What is the best surgical approach to the treatment of gynecomastia?

Most male patients with gynecomastia surgery have what we refer to as mixed gynecomastia. We say mixed because it involves both excess of fat and excess of breast tissue. The amount of breast tissue excess can be variable, as can, the amount of fatty tissue excess. But because there are two different issues going on, a multimodality treatment is important to affect an aesthetically ideal cosmetic improvement. The three step approach to gynecomastia reduction involves: liposuction, followed by fibrous tissue removal, followed by direct excision of a small amount of fibrous tissue on the backside of the areola. First, liposuction is performed using metal cannulas. Some of which are flared and some of which are not flared. The flared cannulas are used initially with the aspirator, or suction device, turned off. The flared cannulas are very effective at breaking up fatty tissue prior to removal by aspiration or suction. Once the excess fatty tissue is adequately mobilized, a non-flared cannula is put on the electric hand piece that pistons the end of the cannula back and forth a few millimeters to enhance the efficiency of fat removal. Fat is removed using the non-flared cannula and the patient is then evaluated in the upright sitting position under general anesthesia to ensure that the fat removal is smooth and aesthetically ideal. Once fat reduction has been accomplished, the second stage is removal of the fibrous tissue. This is accomplished using an arthroscopy shaver. An arthroscopy shaver is a hollow tube that has a device on the interior that chews up fibrous tissue that cannot be removed using a liposuction cannula. This device is somewhat more aggressive than a liposuction cannula. The shaver is used to remove the firm fibrous breast tissue directly behind the areola. Once this is completed, the patient is again brought into upright sitting position and the reduction effect is assessed to make sure that it is smooth and symmetrical. Lastly, at the end of the procedure, through small incisions made on either side of the areola, a very small amount of breast tissue is removed from the posterior surface of the areola to eliminate that little bit of conical shape, or excess projection of the areola itself. This stepwise excision of breast tissue and excess fatty tissue is the best means to accomplish a smooth and aesthetically ideal gynecomastia reduction.

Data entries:
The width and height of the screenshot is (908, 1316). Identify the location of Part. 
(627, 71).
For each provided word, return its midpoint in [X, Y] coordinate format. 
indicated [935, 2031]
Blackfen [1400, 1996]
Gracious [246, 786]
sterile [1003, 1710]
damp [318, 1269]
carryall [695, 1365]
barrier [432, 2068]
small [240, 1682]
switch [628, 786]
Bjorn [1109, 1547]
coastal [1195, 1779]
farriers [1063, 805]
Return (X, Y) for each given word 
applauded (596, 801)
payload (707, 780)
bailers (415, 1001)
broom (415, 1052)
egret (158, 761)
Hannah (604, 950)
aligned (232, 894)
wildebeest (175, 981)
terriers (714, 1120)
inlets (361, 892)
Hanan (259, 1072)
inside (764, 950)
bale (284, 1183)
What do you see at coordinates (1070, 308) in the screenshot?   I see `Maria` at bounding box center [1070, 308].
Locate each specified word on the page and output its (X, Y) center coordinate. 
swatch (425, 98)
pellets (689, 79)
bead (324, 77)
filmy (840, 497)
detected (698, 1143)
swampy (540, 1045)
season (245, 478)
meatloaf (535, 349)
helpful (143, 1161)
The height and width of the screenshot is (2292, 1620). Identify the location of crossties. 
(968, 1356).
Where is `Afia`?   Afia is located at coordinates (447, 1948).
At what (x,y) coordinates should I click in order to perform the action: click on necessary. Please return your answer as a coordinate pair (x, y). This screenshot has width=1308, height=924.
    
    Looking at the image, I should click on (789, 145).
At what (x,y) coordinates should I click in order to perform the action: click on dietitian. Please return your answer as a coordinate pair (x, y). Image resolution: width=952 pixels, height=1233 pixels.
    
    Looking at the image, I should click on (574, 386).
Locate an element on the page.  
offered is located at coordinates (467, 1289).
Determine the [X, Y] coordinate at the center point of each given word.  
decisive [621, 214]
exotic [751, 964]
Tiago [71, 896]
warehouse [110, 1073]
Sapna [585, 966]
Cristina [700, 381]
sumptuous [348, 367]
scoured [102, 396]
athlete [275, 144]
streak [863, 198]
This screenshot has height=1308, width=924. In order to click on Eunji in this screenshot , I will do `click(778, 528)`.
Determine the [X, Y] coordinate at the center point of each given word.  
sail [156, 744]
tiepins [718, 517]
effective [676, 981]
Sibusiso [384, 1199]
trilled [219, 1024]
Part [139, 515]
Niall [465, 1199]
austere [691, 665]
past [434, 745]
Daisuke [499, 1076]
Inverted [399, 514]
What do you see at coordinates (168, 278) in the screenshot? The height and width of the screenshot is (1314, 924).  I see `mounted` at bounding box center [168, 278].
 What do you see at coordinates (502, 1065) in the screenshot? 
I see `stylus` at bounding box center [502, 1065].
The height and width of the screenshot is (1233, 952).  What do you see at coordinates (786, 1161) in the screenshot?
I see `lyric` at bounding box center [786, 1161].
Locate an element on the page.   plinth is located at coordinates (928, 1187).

TASK INSTRUCTIONS: Write what comes next in the passage on gynecomastia surgery, picking up after its final sentence. The rows are not needed for anything here.

REPLY TO THE EXERCISE:
What is the Ideal Approach to Gynecomastia Surgery?

What is the best approach to gynecomastia surgery? Well the approach that is taken varies with a patients starting point. Some patients need just a small mass of breast tissue removed right behind the areola. More commonly patients have a proliferation of fatty tissue along with the breast tissue and that requires liposuction as well. Regardless of the actual surgery that’s required my focus in treating gynecomastia patients is to, as much as possible, avoid the surgical scars that may leave the surgical patient to be just as self-conscience as they have been about their breast volume.